_What you need to do:_ Copy out the entries from the line containing "Where should I click to: Expand" through the line containing "[x=1097, y=98]", with both of those lines included.

_Data provided:_
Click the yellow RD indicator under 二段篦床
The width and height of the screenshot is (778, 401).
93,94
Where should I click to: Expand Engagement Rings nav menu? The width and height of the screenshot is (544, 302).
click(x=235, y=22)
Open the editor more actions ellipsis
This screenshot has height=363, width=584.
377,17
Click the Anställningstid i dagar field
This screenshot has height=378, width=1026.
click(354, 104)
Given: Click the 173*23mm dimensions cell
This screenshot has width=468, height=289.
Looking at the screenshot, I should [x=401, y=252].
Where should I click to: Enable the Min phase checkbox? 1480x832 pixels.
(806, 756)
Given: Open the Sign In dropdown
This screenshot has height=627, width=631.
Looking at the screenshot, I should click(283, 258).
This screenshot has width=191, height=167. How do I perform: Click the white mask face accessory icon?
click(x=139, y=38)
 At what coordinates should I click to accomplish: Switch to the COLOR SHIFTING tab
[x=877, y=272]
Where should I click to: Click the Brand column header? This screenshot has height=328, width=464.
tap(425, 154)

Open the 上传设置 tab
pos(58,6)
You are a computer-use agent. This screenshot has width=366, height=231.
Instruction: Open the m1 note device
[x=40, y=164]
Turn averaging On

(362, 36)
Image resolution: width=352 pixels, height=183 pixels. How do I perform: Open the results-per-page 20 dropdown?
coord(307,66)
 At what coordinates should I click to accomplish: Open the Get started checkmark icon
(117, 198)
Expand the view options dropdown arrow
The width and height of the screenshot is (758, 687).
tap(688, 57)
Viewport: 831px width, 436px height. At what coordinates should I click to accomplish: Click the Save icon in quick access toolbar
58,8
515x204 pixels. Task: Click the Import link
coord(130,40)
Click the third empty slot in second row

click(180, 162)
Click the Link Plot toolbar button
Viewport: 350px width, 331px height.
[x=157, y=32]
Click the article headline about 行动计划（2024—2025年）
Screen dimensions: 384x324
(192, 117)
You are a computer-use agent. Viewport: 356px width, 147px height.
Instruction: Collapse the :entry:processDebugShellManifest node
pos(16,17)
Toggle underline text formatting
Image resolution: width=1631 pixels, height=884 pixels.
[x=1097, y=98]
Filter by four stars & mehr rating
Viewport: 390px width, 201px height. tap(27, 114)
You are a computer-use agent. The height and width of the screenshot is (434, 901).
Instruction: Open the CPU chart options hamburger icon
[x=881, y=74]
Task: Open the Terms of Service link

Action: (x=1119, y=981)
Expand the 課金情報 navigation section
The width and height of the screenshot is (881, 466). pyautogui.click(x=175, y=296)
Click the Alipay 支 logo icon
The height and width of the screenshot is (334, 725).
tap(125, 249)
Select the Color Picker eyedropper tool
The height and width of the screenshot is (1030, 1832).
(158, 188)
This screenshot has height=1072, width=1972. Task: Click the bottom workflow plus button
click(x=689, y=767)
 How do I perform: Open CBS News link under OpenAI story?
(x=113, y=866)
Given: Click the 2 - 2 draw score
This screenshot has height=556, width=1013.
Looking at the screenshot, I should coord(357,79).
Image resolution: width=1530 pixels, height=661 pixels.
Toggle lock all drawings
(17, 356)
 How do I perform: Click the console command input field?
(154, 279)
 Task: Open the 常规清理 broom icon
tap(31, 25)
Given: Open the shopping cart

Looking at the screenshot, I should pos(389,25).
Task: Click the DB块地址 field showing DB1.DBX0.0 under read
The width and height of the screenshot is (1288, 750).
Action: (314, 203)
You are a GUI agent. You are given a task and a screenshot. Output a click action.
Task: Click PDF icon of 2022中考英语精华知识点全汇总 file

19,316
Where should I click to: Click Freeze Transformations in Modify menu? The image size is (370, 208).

_The output:_
Where should I click to: Expand Engagement Rings nav menu? The width and height of the screenshot is (544, 302).
click(x=235, y=22)
Open the editor more actions ellipsis
This screenshot has height=363, width=584.
377,17
Click the Anställningstid i dagar field
This screenshot has height=378, width=1026.
click(354, 104)
Given: Click the 173*23mm dimensions cell
This screenshot has width=468, height=289.
Looking at the screenshot, I should [x=401, y=252].
Where should I click to: Enable the Min phase checkbox? 1480x832 pixels.
(806, 756)
Given: Open the Sign In dropdown
This screenshot has height=627, width=631.
Looking at the screenshot, I should click(283, 258).
This screenshot has width=191, height=167. How do I perform: Click the white mask face accessory icon?
click(x=139, y=38)
 At what coordinates should I click to accomplish: Switch to the COLOR SHIFTING tab
[x=877, y=272]
Where should I click to: Click the Brand column header? This screenshot has height=328, width=464.
tap(425, 154)

Open the 上传设置 tab
pos(58,6)
You are a computer-use agent. This screenshot has width=366, height=231.
Instruction: Open the m1 note device
[x=40, y=164]
Turn averaging On

(362, 36)
Image resolution: width=352 pixels, height=183 pixels. How do I perform: Open the results-per-page 20 dropdown?
coord(307,66)
 At what coordinates should I click to accomplish: Open the Get started checkmark icon
(117, 198)
Expand the view options dropdown arrow
The width and height of the screenshot is (758, 687).
tap(688, 57)
Viewport: 831px width, 436px height. At what coordinates should I click to accomplish: Click the Save icon in quick access toolbar
58,8
515x204 pixels. Task: Click the Import link
coord(130,40)
Click the third empty slot in second row

click(180, 162)
Click the Link Plot toolbar button
Viewport: 350px width, 331px height.
[x=157, y=32]
Click the article headline about 行动计划（2024—2025年）
Screen dimensions: 384x324
(192, 117)
You are a computer-use agent. Viewport: 356px width, 147px height.
Instruction: Collapse the :entry:processDebugShellManifest node
pos(16,17)
Toggle underline text formatting
Image resolution: width=1631 pixels, height=884 pixels.
[x=1097, y=98]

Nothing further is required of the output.